Tuesday, March 23, 2010

The Many Faces of Broccoli

I remember steering away from broccoli as a child, but I really have come to appreciate this vegetable. Last night I made broccoli ginger stir fry for dinner, and although I enjoyed it very much, my little sister still stubbornly refused to touch it. If vegetables are prepared correctly, they can be so much more than the tough, bland, tasteless morsels that many children imagine them to be. I guess I have learned to love most vegetables, but I still have not managed to convince my little sister. I was wondering why children are so averse to vegetables. How do all of you feel about broccoli? Do you prefer it raw, cooked, with cheese, with dressing, or in other dishes?
I found this article that you might find interesting about why children dislike vegetables.

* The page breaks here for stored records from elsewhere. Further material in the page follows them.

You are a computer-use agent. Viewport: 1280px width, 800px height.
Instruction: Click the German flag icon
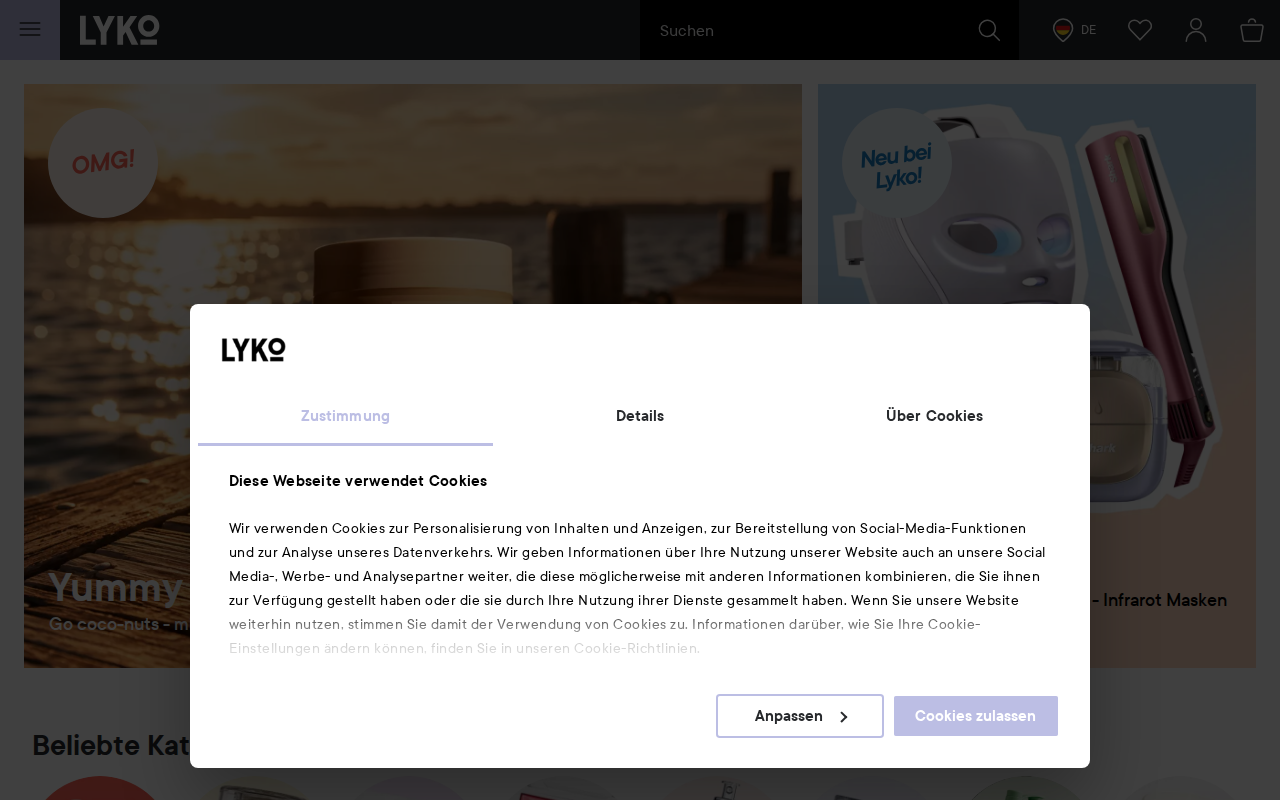[x=1063, y=30]
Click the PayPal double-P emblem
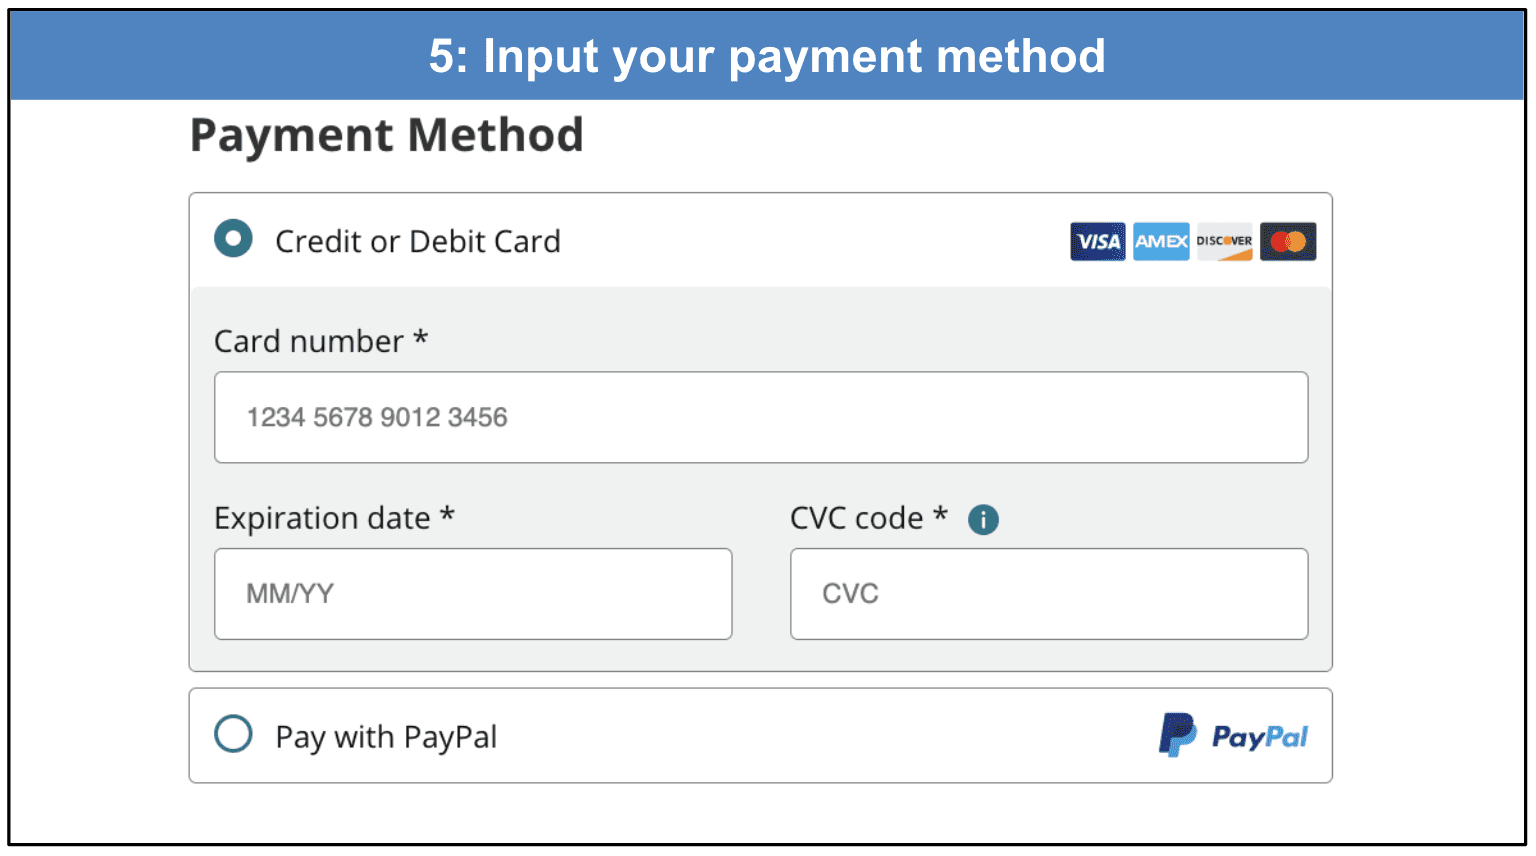1536x856 pixels. point(1177,735)
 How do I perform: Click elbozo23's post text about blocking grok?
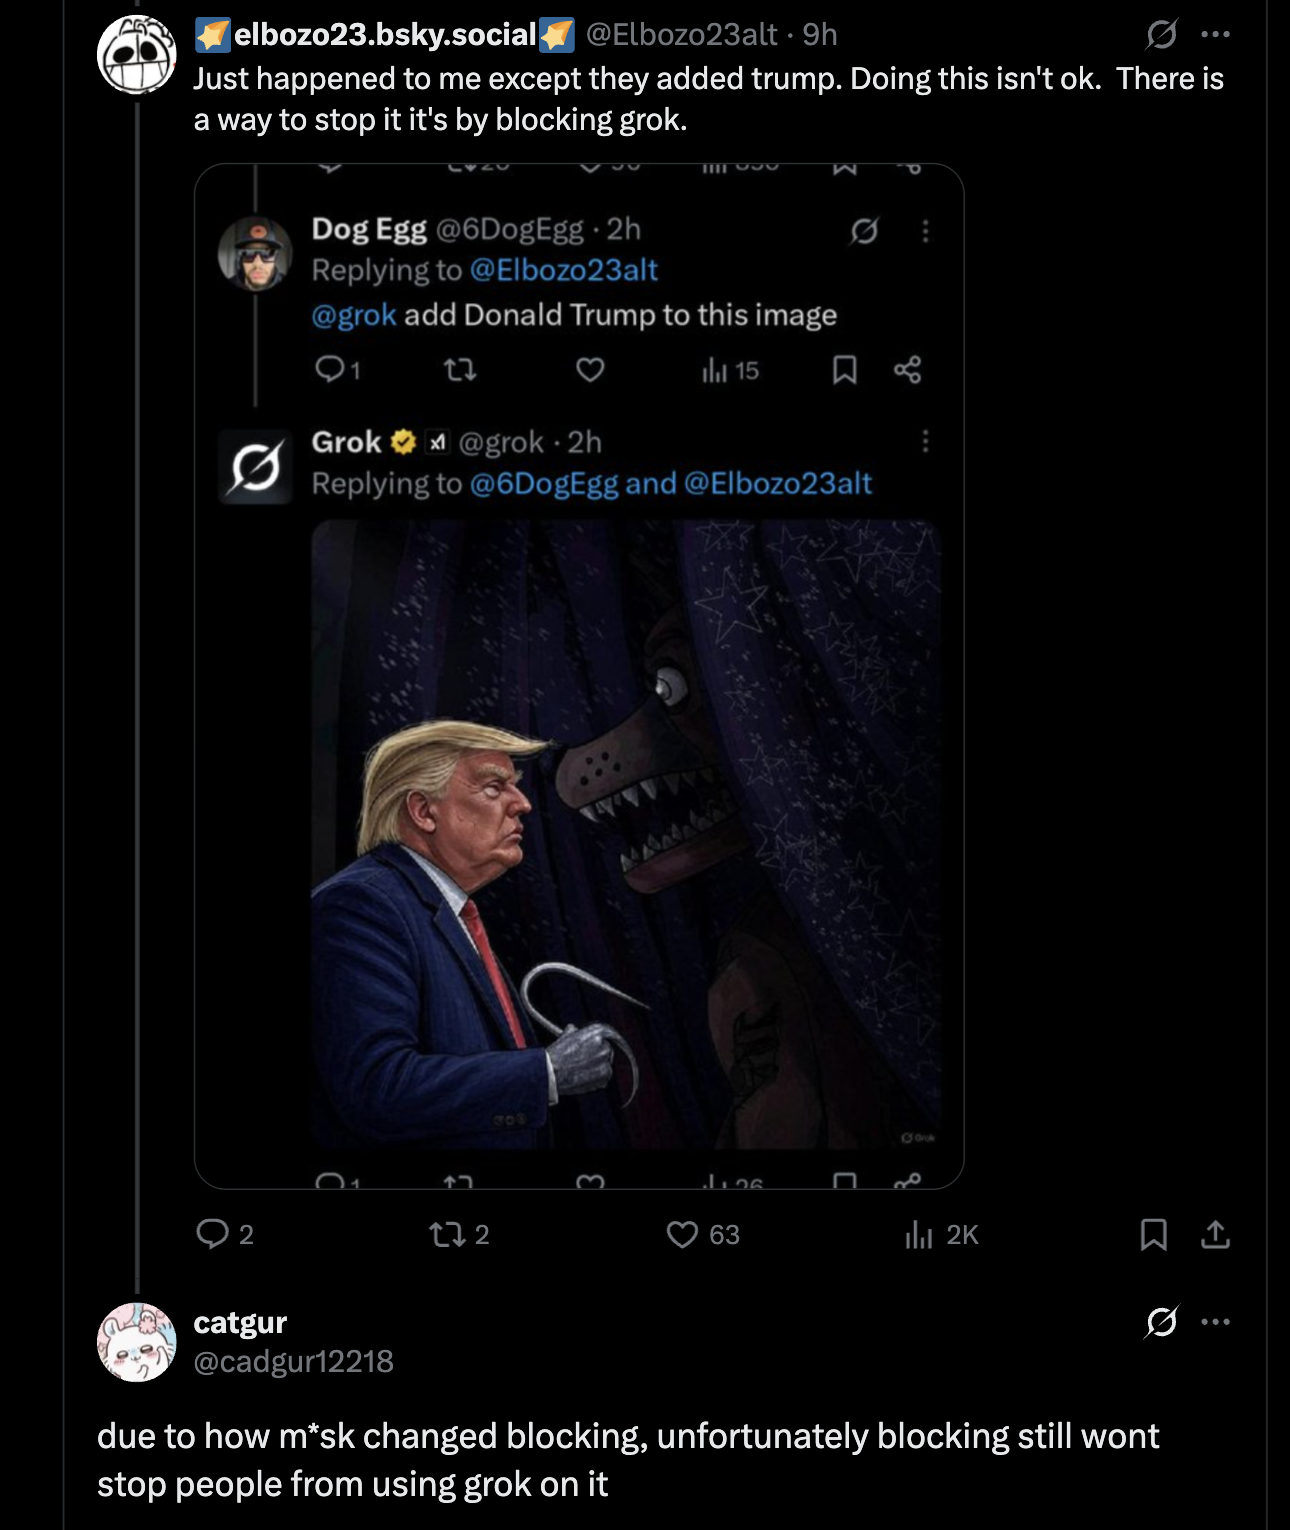pyautogui.click(x=707, y=99)
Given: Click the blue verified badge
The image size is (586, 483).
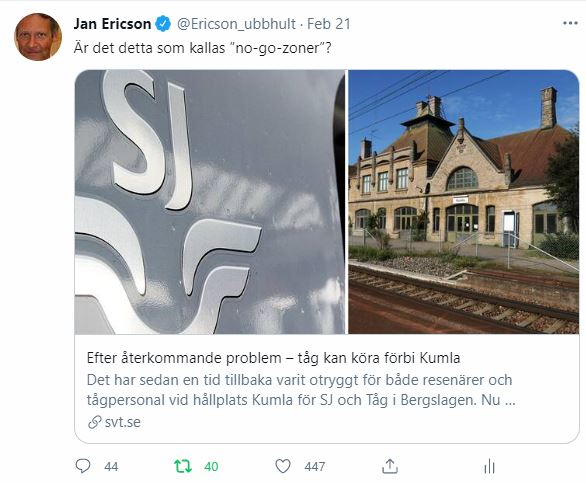Looking at the screenshot, I should [163, 24].
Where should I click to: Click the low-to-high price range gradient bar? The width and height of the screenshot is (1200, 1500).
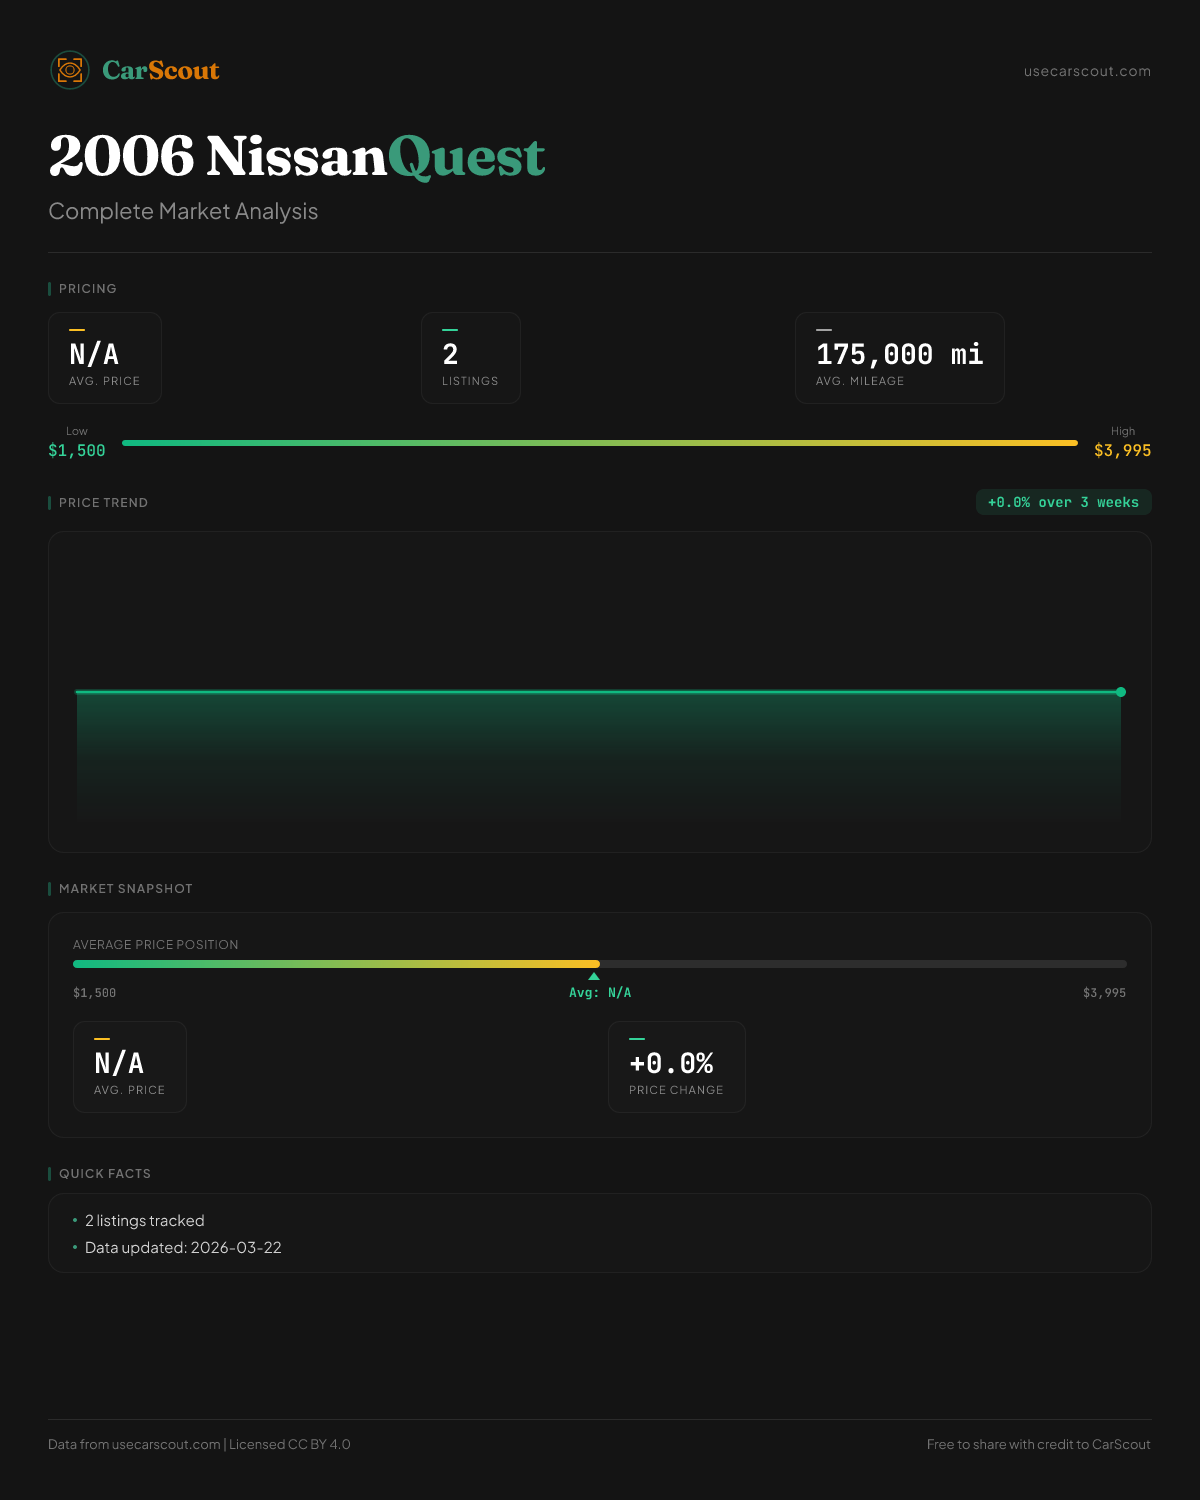pyautogui.click(x=600, y=443)
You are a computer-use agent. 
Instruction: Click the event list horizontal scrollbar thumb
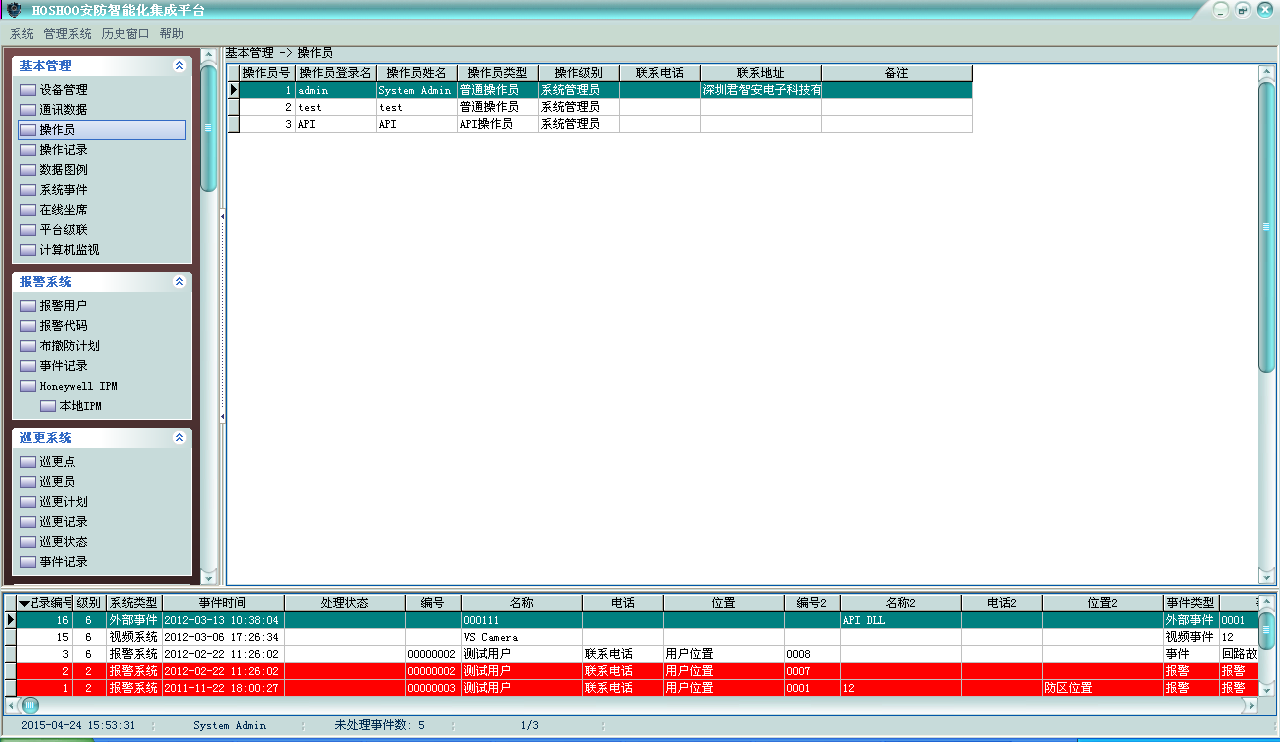pos(30,705)
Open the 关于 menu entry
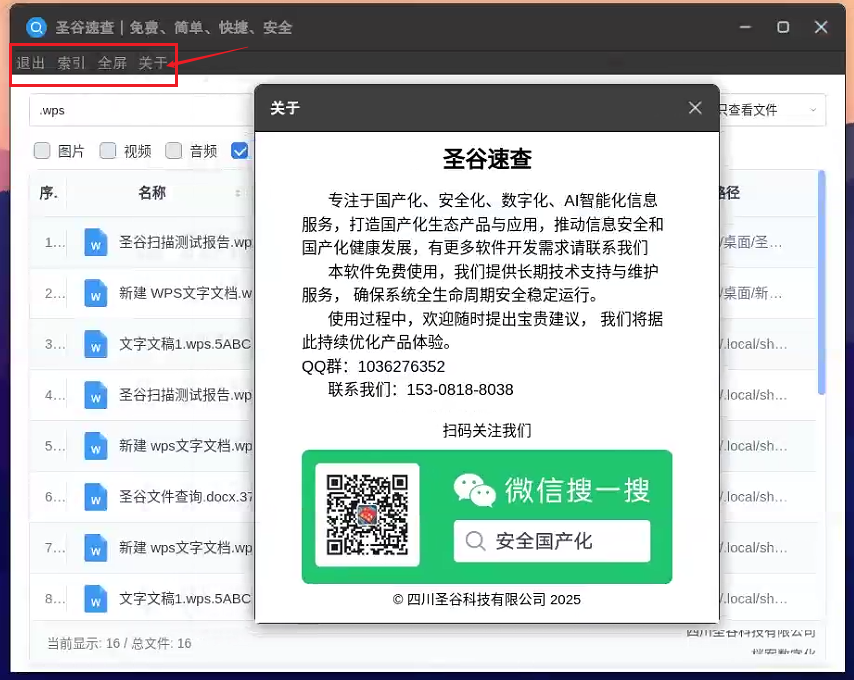The height and width of the screenshot is (680, 854). tap(152, 63)
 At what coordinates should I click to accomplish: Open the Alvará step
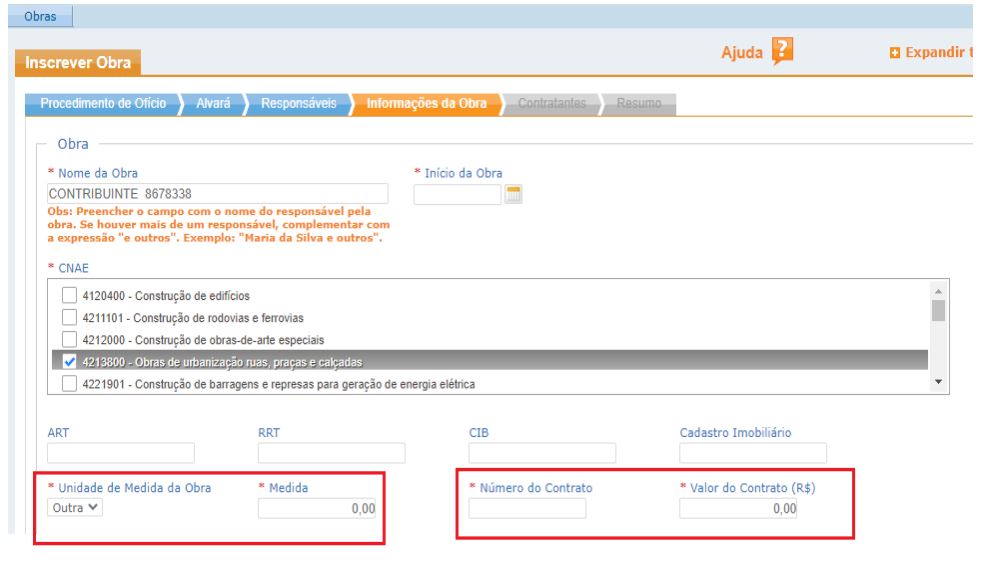click(213, 104)
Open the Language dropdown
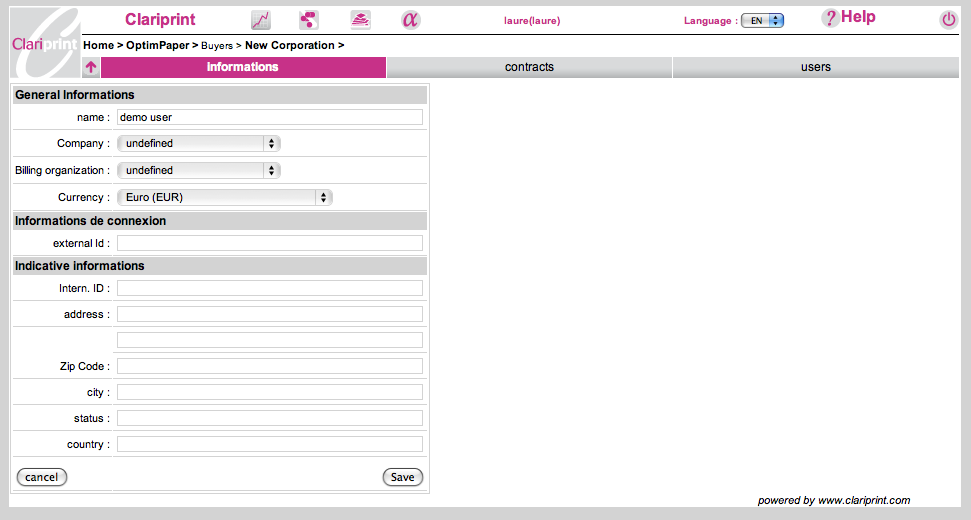This screenshot has width=971, height=520. pos(762,20)
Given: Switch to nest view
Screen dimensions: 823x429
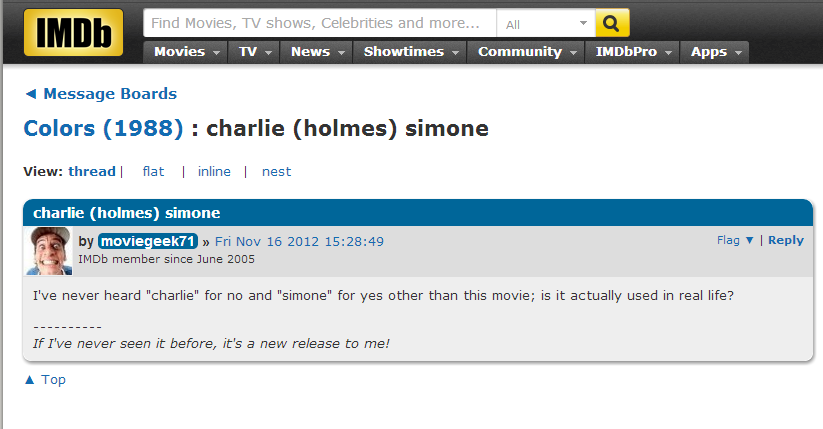Looking at the screenshot, I should [276, 171].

Check it out at:
http://nutrition.about.com/od/nutritionforchildren/a/bitterstudy.htm

Here is my dinner recipe from last night in case any of you want to try it:
Ingredients (I never really measure, I'm just guessing)-
4 cups of broccoli florets
1/2 a red pepper, sliced into strips
1 large carrot, peeled and chopped
2 cloves of garlic, chopped finely
1/2 teaspoon ginger, minced
olive oil
2 tablespoons soy sauce
2 tablespoons teriyaki sauce
1 tablespoon lemon juice
salt to taste
Directions-
put the broccoli in a microwave safe container with a little bit of water and microwave for 2 minutes. Cook broccoli in olive oil in a wok on medium heat. Add the rest of the vegetables, and once they are cooked (but not mushy) add the sauces. I usually just taste it to tell what I want to add more of. Serve with rice, if desired, and enjoy!

Monday, March 8, 2010

American Cuisine

Sidney Mintz accidently let slip that there was no “American Cuisine” during a lecture he gave. The idea that it did not exist clearly upset members of the class because to them, having a distinguished cuisine is as significant as having American art, music, or literature. This response led Mintz to respond to his comment. He explains in his chapter “Eating American” that this is because of our country’s unique history that blends the culture of several European nations. Our country is vast geographically and has a large population, so in small European countries unified cuisines developed, while American meals can vary greatly because of regional diversity. The author believes that even though there is homogeneity in the American diet, this does not count as a cuisine because they are not creating it. Americans have tried to market regional dishes throughout the country, but diluted the originals in the process. These distorted versions of the original can be found almost anywhere, and in his mind cannot be considered cuisine because it is merely a cheap imitation. Americans also have relied on food transportation to overcome the issue of seasonal foods, and although this has broadened the exposure to different types of food for most American’s it gets rid of the need to develop out own cuisine. Americans eat out more than they cook and when they do cook, it is mostly prepared or packaged. Mintz predicts that in the future, even more food will be mass produced, which will only send us further away from having a unified cuisine.
How important is having an American cuisine to our cultural identity? Would anyone else be offended if they heard his comment during the lecture? Which regional cuisines have been ruined by being diluted and mass produced so much? Mintz mentioned several foods that many people consider “American cuisine” but what thing should it include, or how should this be changed so that we have a respectable cuisine?